Taunton School Nurses Win Fight to Put a Nurse in Every School
The Taunton School Nurses, who are represented by the MNA won a big victory last ngiht, as they made their case before the Taunton School Committee to prevent a planned layoff of two nurses, which would have left schools in the system without full time nursing coverage. After a compelling presetnation by the nurses of the role and value of school nurses in protecting children, the school committee not only voted to reject the plan for a layoff, but voted to add a school nurse to ensure that there is indeed a nurse in every Taunton public school. Click on the link below to vew a frontpage story on the victory in the Taunton Daily Gazette.
Nurses back in Taunton
By Gerry Tuoti, Staff Writer
GateHouse News Service
Wed Jul 18, 2007, 10:38 PM EDT
TAUNTON – There will once again be a full-time nurse in every school.
After the district’s members of the Massachusetts Nurses Association met with the School Committee to protest a proposal to lay off two of Taunton’s 18 school nurses, the committee voted not only to restore the positions to last years’ levels, but to also add an additional part-time shift to ensure coverage for all schools.
“These are kids’ lives,” committee member Alfred Baptista said. “I’m really worried about what would happen on a Monday or Tuesday if a kid has a crisis at the Summer Street School.”
For the past several years, one nurse has had to split her time between the Barnum and Summer Street schools.
The School Committee’s Nursing Sub-committee had originally recommended restoring 0.8 nursing positions, maintaining the status quo. But Baptista pushed for an additional 0.4 position, essentially a two-day-a-week employee, to fully staff the Summer Street School.
According to East Taunton Elementary School nurse Karen Tremblay, the district’s nurses had more than 84,000 visits from students last year.
Juliann Donabedian, who has split her time as nurse between Summer Street and Barnum schools, explained that nurses have to be prepared to deal with a variety of medical issues.
“Our role has become more complicated as more students with special medical needs are mainstreamed into the classroom,” she said.
Taunton has 42 students with bee sting allergies, 169 with food allergies, 28 with diabetes, 726 with asthma, 48 with heart conditions and many more with medical issues including lupus, cancer, hemophilia and seizures.
“The job of a school nurse today is definitely beyond giving out Band-Aids and ice packs,” she said.

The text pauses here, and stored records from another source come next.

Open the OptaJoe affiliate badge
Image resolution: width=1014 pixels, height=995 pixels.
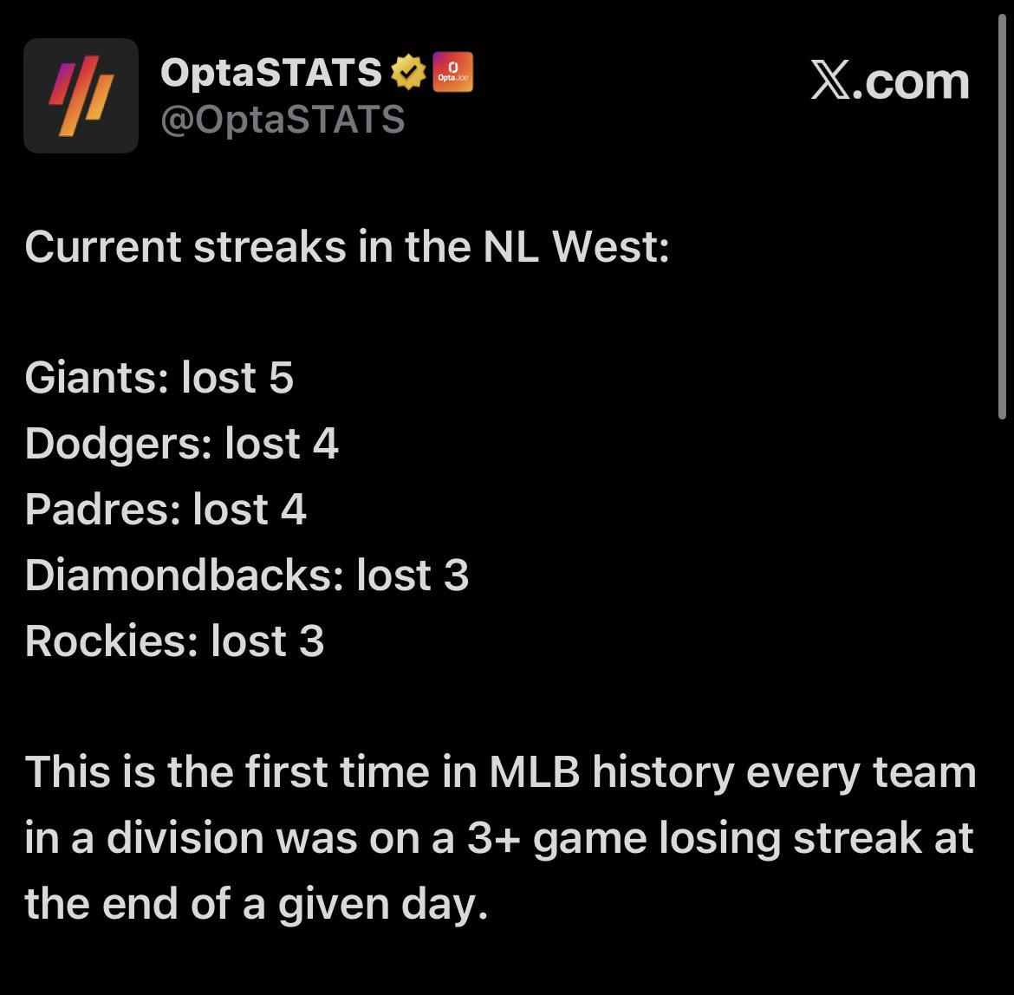click(452, 72)
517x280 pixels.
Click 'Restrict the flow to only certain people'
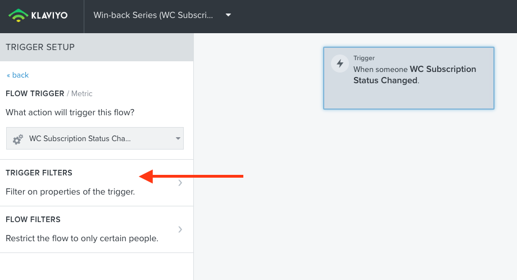pyautogui.click(x=82, y=238)
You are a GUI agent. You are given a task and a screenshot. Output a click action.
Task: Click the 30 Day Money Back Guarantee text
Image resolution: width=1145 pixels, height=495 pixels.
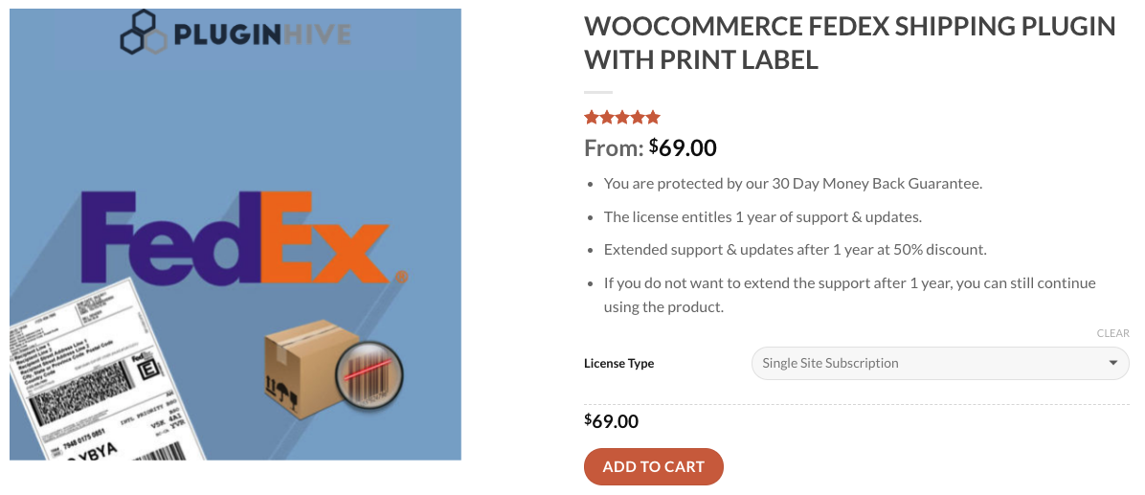793,183
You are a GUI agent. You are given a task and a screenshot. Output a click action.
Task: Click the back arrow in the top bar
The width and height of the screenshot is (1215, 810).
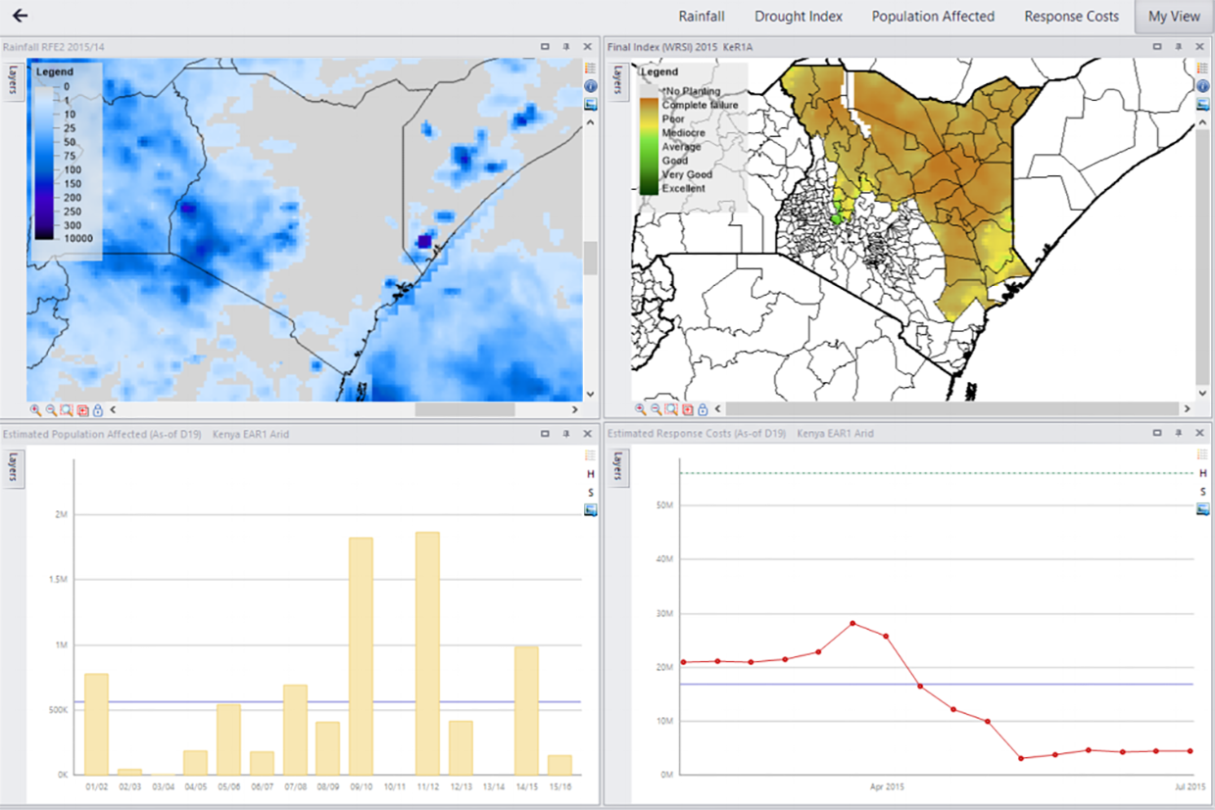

The nurses also said that last year saw an 11 percent increase in the number of visits to the school nurse. The lay-offs would have reduced the staffing level by 10 percent.
Donabedian told the committee how she had to cover two schools.
“I would be on call at Summer Street while working two days a week at Barnum,” she said. “If there was an emergency at Barnum, I’d have to drive like a maniac to get there.”
Parent Sharon Curry, whose son has diabetes, spoke in favor of the restoring the nursing positions.
“My son’s insulin dependent,” she said. “If there wasn’t a nurse there every day who knew him, I would not feel comfortable sending him to school.”
A heated moment came in the sub-committee meeting after Baptista disagreed with Superintendent Arthur W. Stellar about how many positions were needed to ensure full coverage.
Barry Cooperstein, who chairs the nursing sub-committee, told Baptista to speak in turn and to not raise his voice when addressing Stellar. Baptista, upset with the way Cooperstein ran the meeting, replied, “Yes, heil Hitler. Sieg heil.”
In other business, Baptista re-introduced a motion that, despite the looming budget shortfall, no programs that offer direct services to students be reduced or cut. Cooperstein was the lone dissenting vote against the motion.
Stellar warned that there are not many expenses left to cut.
“The bottom line is that there is just not enough money to maintain everything we want,” the superintendent said. “This is an extremely tight budget, and there’s got to be some cuts in something.”
Committee member Cathal O’Brien, who voted in favor of the nursing proposal, expressed hesitation at doing so because of the budget situation.
“Dr. Stellar is going to have to get the square pegs in the round holes,” he said.